Is the above correct? If so, why? (e.g. for Python). I suspect complexity theory, and more specifically the halting problem itself (?), explains this challenge when it comes to name binding / dispatching. But I'd like to know if this has been formally studied, for either any of these languages in particular, or for a larger class of languages.

Perhaps also to help with the above, what are some notable examples of dynamically-typed languages with "practical" (efficient) AoT-compilers to native machine code?

Related questions

Is dynamic language always interpreted?

Solução

Actually, it is easy to compile python to native machine code, in fact the Cython compiler can do it.

However, the Cython compiler converts code like:

A = B + C

Into something like the following C code:

PyObject * A = PyNumber_Add(B, C);

PyNumber_Add is a generic function which will eventually invoke a function pointer to call the actual implementation of add for the types of B and C. It is, as you might expect, much slower then code that would simply add the numbers directly.
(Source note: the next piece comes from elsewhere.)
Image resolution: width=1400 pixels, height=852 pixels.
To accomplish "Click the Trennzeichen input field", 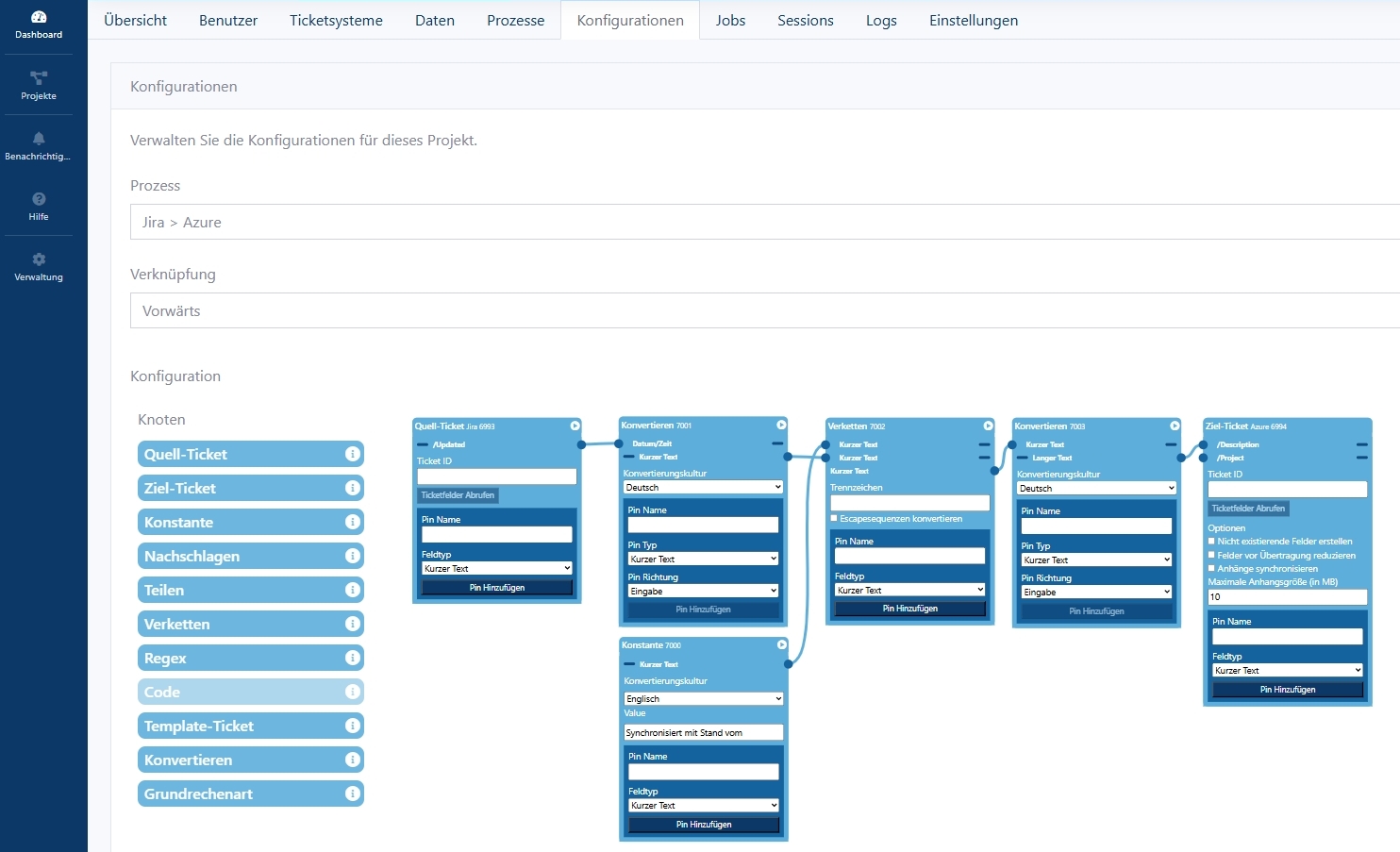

So the question is not whether we can generate machine code for a dynamically typed language, that's easy. The question is whether we can generate efficient machine code. In order to generate efficient code, we need to figure out the types of the variables so that we can generate fast code specific to that type instead of generic code that works for any type.

The halting problem does show that we cannot always figure out the types. Consider the following example:

def crazy():
   if really_hard_math_problem():
      return 42
   else:
      return "hello!"

In order to correctly determine the type of this function, the compiler would have to figure out the solution to the really hard math problem. This means that in order to always get the correct answer, the compiler would have to be able to solve all possible math problems.

But there is something goofy about this. You don't, or at least shouldn't write code like this. Realistic programs have saner types and don't depend on unsolved or unsolvable problems. So perhaps it would be possible to resolve all the types in a realistic program. The halting problem is not actual a practical issue here.

The Julia language is a dynamically typed language that uses extensive type inference to generate efficient code. It is able to resolve the types of most variables by tracing through your code.

Outras dicas

We are going to be taking chunks of source code, translating them to machine code (directly or indirectly) and executing them. If we do it all in one pass, it is ahead of time execution. If we do it in chunks interleaved with execution, it is just in time.

What do you call interpreted? My guess is that you mean compiling just time, except you forget the chunks you already translated, instead of reusing them and composing them into bigger chunks.

It's particularly difficult to compile ahead of time, to native machine code, a dynamically typed language like Python.

Yes. Not impossible.

Largely as a result of the above, the implementation of these languages is often interpreted.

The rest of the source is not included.